### EXERCISE AIM:
In the entries that follow, the lines from the line containing "Open the TOUS criteria dropdown" up to and including the line containing "The image size is (900, 515)." must be copied exactly, with pictures omitted.

(Saved data entries)
· · · ·

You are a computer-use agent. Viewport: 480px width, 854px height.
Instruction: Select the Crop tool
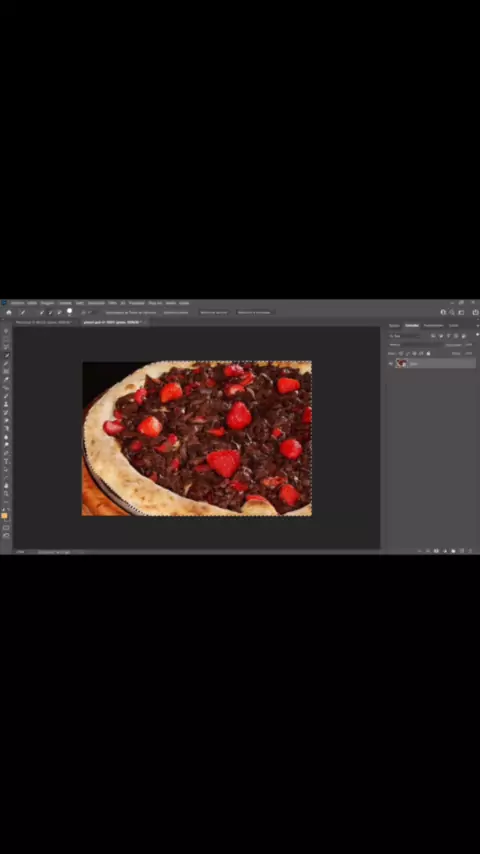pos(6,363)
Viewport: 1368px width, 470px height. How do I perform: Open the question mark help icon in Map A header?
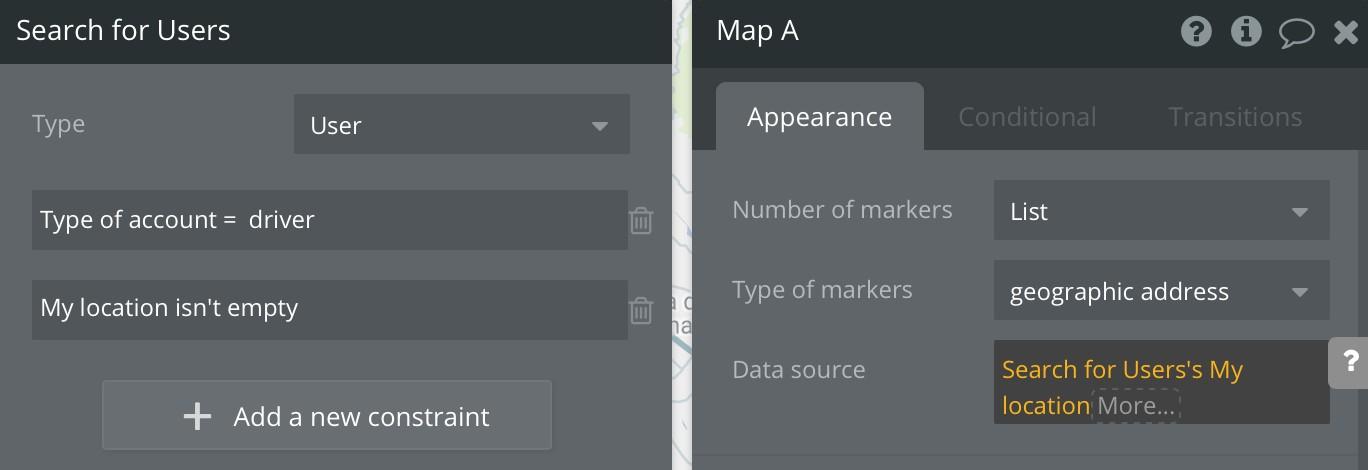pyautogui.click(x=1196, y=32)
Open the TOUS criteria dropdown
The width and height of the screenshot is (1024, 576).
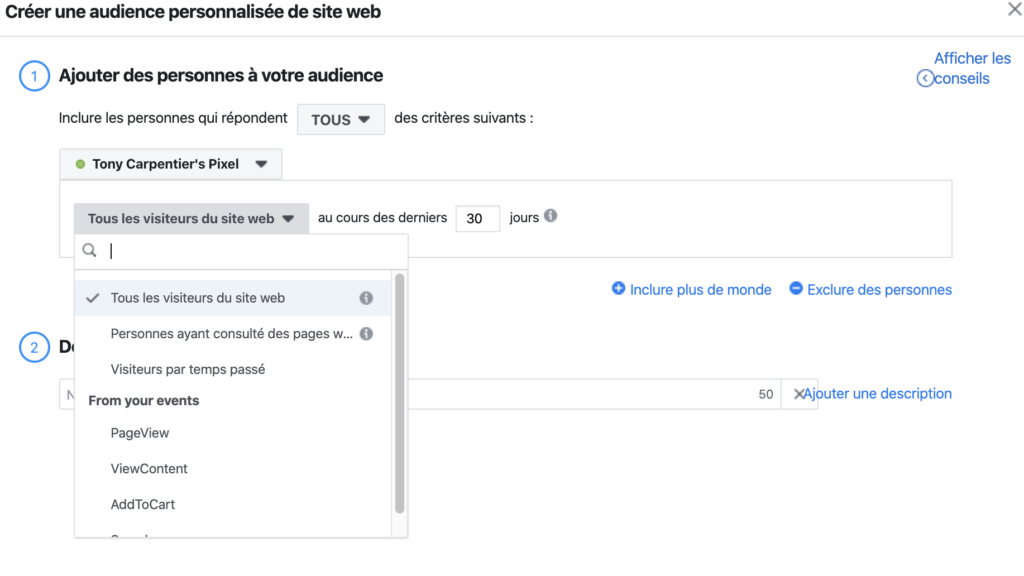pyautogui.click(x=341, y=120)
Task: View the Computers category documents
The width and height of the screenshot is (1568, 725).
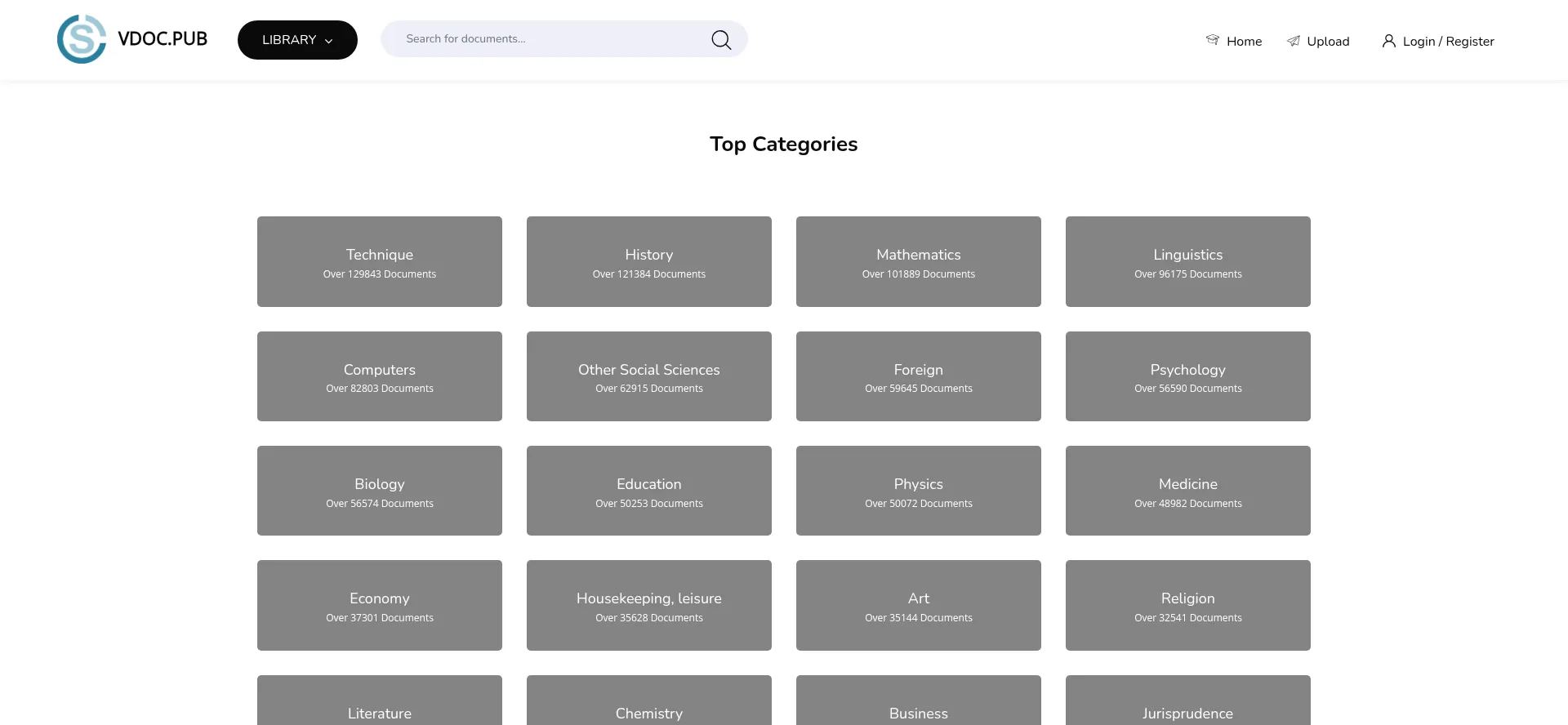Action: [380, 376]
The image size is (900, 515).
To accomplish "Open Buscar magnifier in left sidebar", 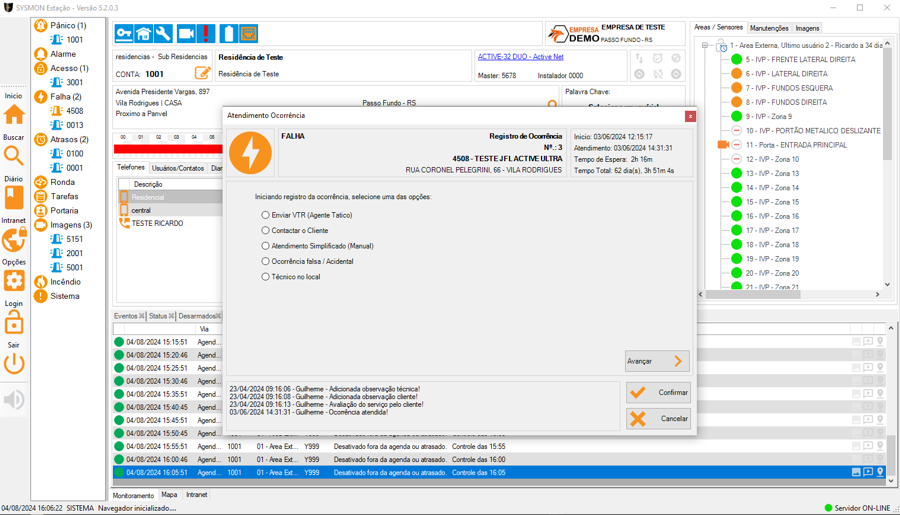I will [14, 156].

· · · ·

### EXERCISE RESPONSE:
Open the TOUS criteria dropdown
The width and height of the screenshot is (1024, 576).
pyautogui.click(x=341, y=120)
Task: View the Computers category documents
The width and height of the screenshot is (1568, 725).
Action: [380, 376]
The image size is (900, 515).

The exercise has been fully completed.